-- Directive --
Rewrite all of the data below as a numbered list, leaving out any blank lines.

-- Data section --
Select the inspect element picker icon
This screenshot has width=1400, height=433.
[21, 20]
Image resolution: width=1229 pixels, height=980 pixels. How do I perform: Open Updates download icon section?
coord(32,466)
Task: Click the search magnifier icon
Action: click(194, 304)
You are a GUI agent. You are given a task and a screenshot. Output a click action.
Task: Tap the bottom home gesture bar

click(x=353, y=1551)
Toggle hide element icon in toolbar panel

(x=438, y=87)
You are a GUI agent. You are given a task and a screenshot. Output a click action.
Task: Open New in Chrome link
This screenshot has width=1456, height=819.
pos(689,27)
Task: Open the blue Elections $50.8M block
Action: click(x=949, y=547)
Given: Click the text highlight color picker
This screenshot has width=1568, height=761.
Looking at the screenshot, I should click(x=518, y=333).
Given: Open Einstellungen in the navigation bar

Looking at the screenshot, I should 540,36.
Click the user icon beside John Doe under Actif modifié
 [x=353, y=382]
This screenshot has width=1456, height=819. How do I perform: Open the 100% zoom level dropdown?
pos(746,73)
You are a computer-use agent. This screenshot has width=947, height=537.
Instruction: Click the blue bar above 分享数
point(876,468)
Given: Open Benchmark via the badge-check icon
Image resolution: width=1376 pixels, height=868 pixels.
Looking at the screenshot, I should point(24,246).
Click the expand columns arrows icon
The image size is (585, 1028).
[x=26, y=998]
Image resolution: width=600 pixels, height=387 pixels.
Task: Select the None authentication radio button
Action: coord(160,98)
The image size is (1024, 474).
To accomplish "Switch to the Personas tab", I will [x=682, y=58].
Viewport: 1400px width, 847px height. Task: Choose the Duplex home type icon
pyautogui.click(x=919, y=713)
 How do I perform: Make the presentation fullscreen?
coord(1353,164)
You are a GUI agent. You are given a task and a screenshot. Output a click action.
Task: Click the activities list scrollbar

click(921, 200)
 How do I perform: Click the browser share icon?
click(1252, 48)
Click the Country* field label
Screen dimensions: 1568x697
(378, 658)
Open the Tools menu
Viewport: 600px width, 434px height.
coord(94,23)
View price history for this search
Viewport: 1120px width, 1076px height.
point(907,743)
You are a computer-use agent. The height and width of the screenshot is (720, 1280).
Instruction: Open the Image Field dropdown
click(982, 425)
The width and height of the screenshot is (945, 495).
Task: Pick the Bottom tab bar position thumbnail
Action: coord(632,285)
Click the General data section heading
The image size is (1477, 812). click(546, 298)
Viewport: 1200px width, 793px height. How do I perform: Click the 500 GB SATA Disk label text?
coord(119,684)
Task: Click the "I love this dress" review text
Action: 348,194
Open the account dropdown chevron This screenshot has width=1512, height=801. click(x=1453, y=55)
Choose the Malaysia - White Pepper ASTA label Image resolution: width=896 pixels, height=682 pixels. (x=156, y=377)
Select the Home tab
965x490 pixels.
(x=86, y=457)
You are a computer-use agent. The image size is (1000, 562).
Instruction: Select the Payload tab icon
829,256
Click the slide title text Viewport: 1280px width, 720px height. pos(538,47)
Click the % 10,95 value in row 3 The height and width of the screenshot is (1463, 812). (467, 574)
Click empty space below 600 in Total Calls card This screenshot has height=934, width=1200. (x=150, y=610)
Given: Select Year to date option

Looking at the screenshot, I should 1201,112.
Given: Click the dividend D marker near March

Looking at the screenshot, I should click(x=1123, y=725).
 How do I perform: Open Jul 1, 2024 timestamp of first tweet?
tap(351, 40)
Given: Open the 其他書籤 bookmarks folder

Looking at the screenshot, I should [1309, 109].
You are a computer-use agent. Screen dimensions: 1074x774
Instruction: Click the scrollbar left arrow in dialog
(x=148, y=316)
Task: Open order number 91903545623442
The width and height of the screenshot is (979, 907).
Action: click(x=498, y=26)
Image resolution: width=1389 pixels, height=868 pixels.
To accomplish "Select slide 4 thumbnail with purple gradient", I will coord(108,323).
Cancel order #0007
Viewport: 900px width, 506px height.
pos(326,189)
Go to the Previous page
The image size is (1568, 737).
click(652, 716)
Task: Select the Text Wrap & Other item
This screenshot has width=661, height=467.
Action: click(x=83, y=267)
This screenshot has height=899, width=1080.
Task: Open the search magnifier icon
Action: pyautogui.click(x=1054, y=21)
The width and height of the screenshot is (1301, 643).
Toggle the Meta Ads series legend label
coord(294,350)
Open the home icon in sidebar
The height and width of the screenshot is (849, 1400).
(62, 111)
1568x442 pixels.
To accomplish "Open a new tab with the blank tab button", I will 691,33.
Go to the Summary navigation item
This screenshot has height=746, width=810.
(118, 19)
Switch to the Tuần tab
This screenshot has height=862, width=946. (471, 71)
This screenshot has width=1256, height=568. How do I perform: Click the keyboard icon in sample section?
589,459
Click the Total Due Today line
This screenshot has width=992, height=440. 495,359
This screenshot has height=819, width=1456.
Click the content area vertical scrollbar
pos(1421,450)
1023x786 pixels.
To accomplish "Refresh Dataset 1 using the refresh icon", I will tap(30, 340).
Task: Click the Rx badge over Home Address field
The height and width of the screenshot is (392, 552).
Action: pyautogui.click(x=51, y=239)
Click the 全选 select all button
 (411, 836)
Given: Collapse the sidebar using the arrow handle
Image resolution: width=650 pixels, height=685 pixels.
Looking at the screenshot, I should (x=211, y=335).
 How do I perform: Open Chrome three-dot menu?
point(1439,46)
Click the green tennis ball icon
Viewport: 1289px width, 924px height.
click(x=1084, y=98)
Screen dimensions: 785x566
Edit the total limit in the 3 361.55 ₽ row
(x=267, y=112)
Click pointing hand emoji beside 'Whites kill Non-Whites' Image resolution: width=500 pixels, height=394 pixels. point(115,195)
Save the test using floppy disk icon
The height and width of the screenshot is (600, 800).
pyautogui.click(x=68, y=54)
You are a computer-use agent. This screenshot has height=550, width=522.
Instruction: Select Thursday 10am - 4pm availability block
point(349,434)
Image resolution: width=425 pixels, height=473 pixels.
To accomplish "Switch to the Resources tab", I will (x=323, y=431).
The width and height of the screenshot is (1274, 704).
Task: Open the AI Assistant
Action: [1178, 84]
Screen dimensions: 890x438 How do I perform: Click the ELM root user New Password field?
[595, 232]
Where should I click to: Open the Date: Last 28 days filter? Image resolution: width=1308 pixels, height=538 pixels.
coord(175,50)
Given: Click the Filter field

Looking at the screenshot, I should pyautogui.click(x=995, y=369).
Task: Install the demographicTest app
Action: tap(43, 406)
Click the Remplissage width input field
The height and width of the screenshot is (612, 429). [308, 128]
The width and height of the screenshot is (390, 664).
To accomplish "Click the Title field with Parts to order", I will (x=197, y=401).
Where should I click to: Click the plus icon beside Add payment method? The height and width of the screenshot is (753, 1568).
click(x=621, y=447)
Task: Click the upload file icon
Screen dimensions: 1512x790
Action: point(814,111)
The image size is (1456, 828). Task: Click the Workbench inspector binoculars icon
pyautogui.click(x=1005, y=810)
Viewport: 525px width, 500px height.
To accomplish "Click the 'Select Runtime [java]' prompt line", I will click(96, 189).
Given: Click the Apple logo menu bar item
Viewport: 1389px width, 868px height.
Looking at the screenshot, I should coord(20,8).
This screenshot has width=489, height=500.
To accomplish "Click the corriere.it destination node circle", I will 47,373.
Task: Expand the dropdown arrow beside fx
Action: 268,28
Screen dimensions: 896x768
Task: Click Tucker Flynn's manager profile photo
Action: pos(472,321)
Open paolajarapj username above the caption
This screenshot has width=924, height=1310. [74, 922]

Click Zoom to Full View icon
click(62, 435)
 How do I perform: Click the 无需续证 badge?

-- Final answer --
1. Select the inspect element picker icon
2. This screenshot has width=1400, height=433.
3. [21, 20]
4. Image resolution: width=1229 pixels, height=980 pixels. How do I perform: Open Updates download icon section?
5. coord(32,466)
6. Task: Click the search magnifier icon
7. Action: click(194, 304)
8. You are a GUI agent. You are given a task and a screenshot. Output a click action.
9. Task: Tap the bottom home gesture bar
10. click(x=353, y=1551)
11. Toggle hide element icon in toolbar panel
12. (x=438, y=87)
13. You are a GUI agent. You are given a task and a screenshot. Output a click action.
14. Task: Open New in Chrome link
15. This screenshot has width=1456, height=819.
16. pos(689,27)
17. Task: Open the blue Elections $50.8M block
18. Action: click(x=949, y=547)
19. Given: Click the text highlight color picker
20. This screenshot has width=1568, height=761.
21. Looking at the screenshot, I should click(x=518, y=333).
22. Given: Open Einstellungen in the navigation bar
23. Looking at the screenshot, I should 540,36.
24. Click the user icon beside John Doe under Actif modifié
25.  [x=353, y=382]
26. This screenshot has width=1456, height=819. How do I perform: Open the 100% zoom level dropdown?
27. pos(746,73)
28. You are a computer-use agent. This screenshot has width=947, height=537.
29. Instruction: Click the blue bar above 分享数
30. point(876,468)
31. Given: Open Benchmark via the badge-check icon
32. Image resolution: width=1376 pixels, height=868 pixels.
33. Looking at the screenshot, I should point(24,246).
34. Click the expand columns arrows icon
35. The image size is (585, 1028).
36. [x=26, y=998]
37. Image resolution: width=600 pixels, height=387 pixels.
38. Task: Select the None authentication radio button
39. Action: coord(160,98)
40. The image size is (1024, 474).
41. To accomplish "Switch to the Personas tab", I will [x=682, y=58].
42. Viewport: 1400px width, 847px height. Task: Choose the Duplex home type icon
43. pyautogui.click(x=919, y=713)
44.  How do I perform: Make the presentation fullscreen?
45. coord(1353,164)
46. You are a GUI agent. You are given a task and a screenshot. Output a click action.
47. Task: Click the activities list scrollbar
48. click(921, 200)
49.  How do I perform: Click the browser share icon?
50. click(1252, 48)
51. Click the Country* field label
52. Screen dimensions: 1568x697
53. (378, 658)
54. Open the Tools menu
55. Viewport: 600px width, 434px height.
56. coord(94,23)
57. View price history for this search
58. Viewport: 1120px width, 1076px height.
59. point(907,743)
60. You are a computer-use agent. The height and width of the screenshot is (720, 1280).
61. Instruction: Open the Image Field dropdown
62. click(982, 425)
63. The width and height of the screenshot is (945, 495).
64. Task: Pick the Bottom tab bar position thumbnail
65. Action: coord(632,285)
66. Click the General data section heading
67. The image size is (1477, 812). click(546, 298)
68. Viewport: 1200px width, 793px height. How do I perform: Click the 500 GB SATA Disk label text?
69. coord(119,684)
70. Task: Click the "I love this dress" review text
71. Action: 348,194
72. Open the account dropdown chevron This screenshot has width=1512, height=801. click(x=1453, y=55)
73. Choose the Malaysia - White Pepper ASTA label Image resolution: width=896 pixels, height=682 pixels. (x=156, y=377)
74. Select the Home tab
75. 965x490 pixels.
76. (x=86, y=457)
77. You are a computer-use agent. The image size is (1000, 562).
78. Instruction: Select the Payload tab icon
79. 829,256
80. Click the slide title text Viewport: 1280px width, 720px height. pos(538,47)
81. Click the % 10,95 value in row 3 The height and width of the screenshot is (1463, 812). (467, 574)
82. Click empty space below 600 in Total Calls card This screenshot has height=934, width=1200. (x=150, y=610)
83. Given: Select Year to date option
84. Looking at the screenshot, I should 1201,112.
85. Given: Click the dividend D marker near March
86. Looking at the screenshot, I should click(x=1123, y=725).
87.  How do I perform: Open Jul 1, 2024 timestamp of first tweet?
88. tap(351, 40)
89. Given: Open the 其他書籤 bookmarks folder
90. Looking at the screenshot, I should [1309, 109].
91. You are a computer-use agent. Screen dimensions: 1074x774
92. Instruction: Click the scrollbar left arrow in dialog
93. (x=148, y=316)
94. Task: Open order number 91903545623442
95. The width and height of the screenshot is (979, 907).
96. Action: click(x=498, y=26)
97. Image resolution: width=1389 pixels, height=868 pixels.
98. To accomplish "Select slide 4 thumbnail with purple gradient", I will coord(108,323).
99. Cancel order #0007
100. Viewport: 900px width, 506px height.
101. pos(326,189)
102. Go to the Previous page
103. The image size is (1568, 737).
104. click(652, 716)
105. Task: Select the Text Wrap & Other item
106. This screenshot has width=661, height=467.
107. Action: click(x=83, y=267)
108. This screenshot has height=899, width=1080.
109. Task: Open the search magnifier icon
110. Action: pyautogui.click(x=1054, y=21)
111. The width and height of the screenshot is (1301, 643).
112. Toggle the Meta Ads series legend label
113. coord(294,350)
114. Open the home icon in sidebar
115. The height and width of the screenshot is (849, 1400).
116. (62, 111)
117. 1568x442 pixels.
118. To accomplish "Open a new tab with the blank tab button", I will 691,33.
119. Go to the Summary navigation item
120. This screenshot has height=746, width=810.
121. (118, 19)
122. Switch to the Tuần tab
123. This screenshot has height=862, width=946. (471, 71)
124. This screenshot has width=1256, height=568. How do I perform: Click the keyboard icon in sample section?
125. 589,459
126. Click the Total Due Today line
127. This screenshot has width=992, height=440. 495,359
128. This screenshot has height=819, width=1456.
129. Click the content area vertical scrollbar
130. pos(1421,450)
131. 1023x786 pixels.
132. To accomplish "Refresh Dataset 1 using the refresh icon", I will tap(30, 340).
133. Task: Click the Rx badge over Home Address field
134. The height and width of the screenshot is (392, 552).
135. Action: pyautogui.click(x=51, y=239)
136. Click the 全选 select all button
137.  (411, 836)
138. Given: Collapse the sidebar using the arrow handle
139. Image resolution: width=650 pixels, height=685 pixels.
140. Looking at the screenshot, I should (x=211, y=335).
141.  How do I perform: Open Chrome three-dot menu?
142. point(1439,46)
143. Click the green tennis ball icon
144. Viewport: 1289px width, 924px height.
145. click(x=1084, y=98)
146. Screen dimensions: 785x566
147. Edit the total limit in the 3 361.55 ₽ row
148. (x=267, y=112)
149. Click pointing hand emoji beside 'Whites kill Non-Whites' Image resolution: width=500 pixels, height=394 pixels. point(115,195)
150. Save the test using floppy disk icon
151. The height and width of the screenshot is (600, 800).
152. pyautogui.click(x=68, y=54)
153. You are a computer-use agent. This screenshot has height=550, width=522.
154. Instruction: Select Thursday 10am - 4pm availability block
155. point(349,434)
156. Image resolution: width=425 pixels, height=473 pixels.
157. To accomplish "Switch to the Resources tab", I will (x=323, y=431).
158. The width and height of the screenshot is (1274, 704).
159. Task: Open the AI Assistant
160. Action: [1178, 84]
161. Screen dimensions: 890x438 How do I perform: Click the ELM root user New Password field?
162. [595, 232]
163. Where should I click to: Open the Date: Last 28 days filter? Image resolution: width=1308 pixels, height=538 pixels.
164. coord(175,50)
165. Given: Click the Filter field
166. Looking at the screenshot, I should pyautogui.click(x=995, y=369).
167. Task: Install the demographicTest app
168. Action: tap(43, 406)
169. Click the Remplissage width input field
170. The height and width of the screenshot is (612, 429). [308, 128]
171. The width and height of the screenshot is (390, 664).
172. To accomplish "Click the Title field with Parts to order", I will (x=197, y=401).
173. Where should I click to: Click the plus icon beside Add payment method? The height and width of the screenshot is (753, 1568).
174. click(x=621, y=447)
175. Task: Click the upload file icon
176. Screen dimensions: 1512x790
177. Action: point(814,111)
178. The image size is (1456, 828). Task: Click the Workbench inspector binoculars icon
179. pyautogui.click(x=1005, y=810)
180. Viewport: 525px width, 500px height.
181. To accomplish "Click the 'Select Runtime [java]' prompt line", I will click(96, 189).
182. Given: Click the Apple logo menu bar item
183. Viewport: 1389px width, 868px height.
184. Looking at the screenshot, I should coord(20,8).
185. This screenshot has width=489, height=500.
186. To accomplish "Click the corriere.it destination node circle", I will 47,373.
187. Task: Expand the dropdown arrow beside fx
188. Action: 268,28
189. Screen dimensions: 896x768
190. Task: Click Tucker Flynn's manager profile photo
191. Action: pos(472,321)
192. Open paolajarapj username above the caption
193. This screenshot has width=924, height=1310. [74, 922]
194. Click Zoom to Full View icon
195. click(62, 435)
196.  How do I perform: Click the 无需续证 badge?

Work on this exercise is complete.